* [REQUIREMENT]: Transcribe the listing below only from the line with "Image resolution: width=768" up to and including the line with "Task: Select the ささやき tab".

┄┄┄┄┄┄┄┄┄┄

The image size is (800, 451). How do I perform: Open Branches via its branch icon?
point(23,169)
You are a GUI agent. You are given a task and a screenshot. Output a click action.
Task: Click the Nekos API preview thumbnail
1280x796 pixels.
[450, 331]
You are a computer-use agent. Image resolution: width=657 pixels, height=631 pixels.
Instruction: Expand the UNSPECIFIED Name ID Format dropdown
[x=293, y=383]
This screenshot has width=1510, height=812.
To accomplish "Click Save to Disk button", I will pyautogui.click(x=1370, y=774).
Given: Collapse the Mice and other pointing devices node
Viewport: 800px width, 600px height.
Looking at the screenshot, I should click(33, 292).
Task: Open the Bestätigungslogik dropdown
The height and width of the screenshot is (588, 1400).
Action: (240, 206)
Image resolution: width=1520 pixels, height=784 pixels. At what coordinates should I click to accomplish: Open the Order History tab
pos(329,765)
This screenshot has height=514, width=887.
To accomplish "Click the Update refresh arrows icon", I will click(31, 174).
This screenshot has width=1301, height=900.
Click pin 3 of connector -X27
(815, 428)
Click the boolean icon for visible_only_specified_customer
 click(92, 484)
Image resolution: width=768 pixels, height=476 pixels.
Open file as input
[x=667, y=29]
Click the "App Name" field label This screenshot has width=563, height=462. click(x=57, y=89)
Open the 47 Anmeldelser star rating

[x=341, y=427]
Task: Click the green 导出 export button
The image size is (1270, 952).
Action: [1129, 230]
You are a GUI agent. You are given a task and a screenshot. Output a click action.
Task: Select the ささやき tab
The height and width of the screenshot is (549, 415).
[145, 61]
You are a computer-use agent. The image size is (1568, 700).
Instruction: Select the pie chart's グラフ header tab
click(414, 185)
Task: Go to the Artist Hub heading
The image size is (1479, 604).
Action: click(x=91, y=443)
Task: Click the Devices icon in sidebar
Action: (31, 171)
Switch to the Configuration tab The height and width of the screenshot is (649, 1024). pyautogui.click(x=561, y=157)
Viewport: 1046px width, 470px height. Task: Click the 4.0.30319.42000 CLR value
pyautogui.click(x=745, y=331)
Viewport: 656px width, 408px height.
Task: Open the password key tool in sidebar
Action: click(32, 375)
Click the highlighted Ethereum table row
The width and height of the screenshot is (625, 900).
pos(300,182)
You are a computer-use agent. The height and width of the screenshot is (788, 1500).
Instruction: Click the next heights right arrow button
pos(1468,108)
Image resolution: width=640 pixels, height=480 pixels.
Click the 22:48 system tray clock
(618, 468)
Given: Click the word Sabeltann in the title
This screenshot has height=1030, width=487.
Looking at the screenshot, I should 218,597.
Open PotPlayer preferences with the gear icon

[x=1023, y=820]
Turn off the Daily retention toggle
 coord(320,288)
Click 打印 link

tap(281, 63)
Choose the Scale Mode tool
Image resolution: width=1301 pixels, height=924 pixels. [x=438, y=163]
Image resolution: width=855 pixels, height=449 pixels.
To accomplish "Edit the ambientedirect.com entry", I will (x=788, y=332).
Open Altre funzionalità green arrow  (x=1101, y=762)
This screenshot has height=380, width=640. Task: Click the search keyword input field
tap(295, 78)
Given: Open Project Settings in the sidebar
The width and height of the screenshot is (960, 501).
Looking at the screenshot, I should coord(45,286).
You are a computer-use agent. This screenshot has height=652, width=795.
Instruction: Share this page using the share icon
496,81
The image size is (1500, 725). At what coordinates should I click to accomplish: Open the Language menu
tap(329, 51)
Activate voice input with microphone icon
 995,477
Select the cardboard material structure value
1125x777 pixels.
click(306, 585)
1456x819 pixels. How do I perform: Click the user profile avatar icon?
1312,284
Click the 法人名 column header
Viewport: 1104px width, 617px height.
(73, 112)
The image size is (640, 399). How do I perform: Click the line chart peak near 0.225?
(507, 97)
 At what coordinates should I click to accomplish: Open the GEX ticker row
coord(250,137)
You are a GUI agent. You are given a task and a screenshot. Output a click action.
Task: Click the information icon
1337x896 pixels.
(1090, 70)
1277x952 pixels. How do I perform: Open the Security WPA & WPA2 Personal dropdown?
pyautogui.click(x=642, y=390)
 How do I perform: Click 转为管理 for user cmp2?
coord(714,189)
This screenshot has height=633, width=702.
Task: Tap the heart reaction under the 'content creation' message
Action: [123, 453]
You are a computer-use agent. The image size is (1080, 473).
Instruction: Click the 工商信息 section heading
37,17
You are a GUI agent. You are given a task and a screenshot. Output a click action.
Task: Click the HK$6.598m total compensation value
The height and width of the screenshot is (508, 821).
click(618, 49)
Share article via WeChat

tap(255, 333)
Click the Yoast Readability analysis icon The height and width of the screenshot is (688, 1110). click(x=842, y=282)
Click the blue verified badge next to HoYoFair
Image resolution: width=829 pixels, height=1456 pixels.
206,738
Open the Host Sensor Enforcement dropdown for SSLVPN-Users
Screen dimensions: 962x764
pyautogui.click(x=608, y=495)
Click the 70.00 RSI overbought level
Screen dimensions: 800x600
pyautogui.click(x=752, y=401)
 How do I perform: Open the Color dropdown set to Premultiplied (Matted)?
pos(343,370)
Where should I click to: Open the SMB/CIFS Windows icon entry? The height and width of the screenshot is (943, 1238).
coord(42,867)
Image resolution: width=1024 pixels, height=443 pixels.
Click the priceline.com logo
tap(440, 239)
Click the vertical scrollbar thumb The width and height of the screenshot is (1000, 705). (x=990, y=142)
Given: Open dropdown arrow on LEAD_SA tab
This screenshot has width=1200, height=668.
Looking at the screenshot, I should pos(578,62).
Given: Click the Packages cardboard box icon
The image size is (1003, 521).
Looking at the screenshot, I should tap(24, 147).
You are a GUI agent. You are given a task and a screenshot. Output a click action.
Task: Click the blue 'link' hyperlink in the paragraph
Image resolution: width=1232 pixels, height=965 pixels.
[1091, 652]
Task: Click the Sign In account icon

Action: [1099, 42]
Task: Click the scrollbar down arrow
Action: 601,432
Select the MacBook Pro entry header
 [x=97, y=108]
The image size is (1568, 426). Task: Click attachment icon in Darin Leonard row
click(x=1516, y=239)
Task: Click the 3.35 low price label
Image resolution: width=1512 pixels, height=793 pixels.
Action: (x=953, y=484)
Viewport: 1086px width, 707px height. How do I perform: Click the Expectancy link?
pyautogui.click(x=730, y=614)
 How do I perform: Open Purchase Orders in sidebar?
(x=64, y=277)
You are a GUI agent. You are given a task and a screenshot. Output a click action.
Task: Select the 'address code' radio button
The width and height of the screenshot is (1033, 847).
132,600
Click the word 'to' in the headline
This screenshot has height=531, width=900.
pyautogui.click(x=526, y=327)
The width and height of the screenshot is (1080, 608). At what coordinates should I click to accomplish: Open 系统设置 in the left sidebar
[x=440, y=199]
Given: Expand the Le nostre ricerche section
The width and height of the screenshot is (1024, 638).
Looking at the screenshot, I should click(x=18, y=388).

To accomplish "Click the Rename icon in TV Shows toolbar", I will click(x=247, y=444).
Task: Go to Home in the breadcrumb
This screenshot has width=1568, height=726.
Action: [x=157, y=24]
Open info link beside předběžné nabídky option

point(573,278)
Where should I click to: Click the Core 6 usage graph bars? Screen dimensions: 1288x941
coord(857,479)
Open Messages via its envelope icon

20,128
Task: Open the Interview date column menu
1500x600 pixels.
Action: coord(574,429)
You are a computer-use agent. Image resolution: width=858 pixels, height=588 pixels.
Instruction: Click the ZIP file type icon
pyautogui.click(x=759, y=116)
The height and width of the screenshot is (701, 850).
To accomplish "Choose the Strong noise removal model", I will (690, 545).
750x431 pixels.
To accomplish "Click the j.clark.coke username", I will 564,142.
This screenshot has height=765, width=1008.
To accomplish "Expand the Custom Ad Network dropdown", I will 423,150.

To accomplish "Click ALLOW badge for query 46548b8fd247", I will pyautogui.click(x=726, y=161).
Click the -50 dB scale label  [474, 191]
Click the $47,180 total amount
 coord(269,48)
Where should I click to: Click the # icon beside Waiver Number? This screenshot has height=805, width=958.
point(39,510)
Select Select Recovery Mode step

┄┄┄┄┄┄┄┄┄┄

* [OUTPUT OF THE TASK]:
Image resolution: width=768 pixels, height=476 pixels.
Open file as input
[x=667, y=29]
Click the "App Name" field label This screenshot has width=563, height=462. click(x=57, y=89)
Open the 47 Anmeldelser star rating

[x=341, y=427]
Task: Click the green 导出 export button
The image size is (1270, 952).
Action: [1129, 230]
You are a GUI agent. You are given a task and a screenshot. Output a click action.
Task: Select the ささやき tab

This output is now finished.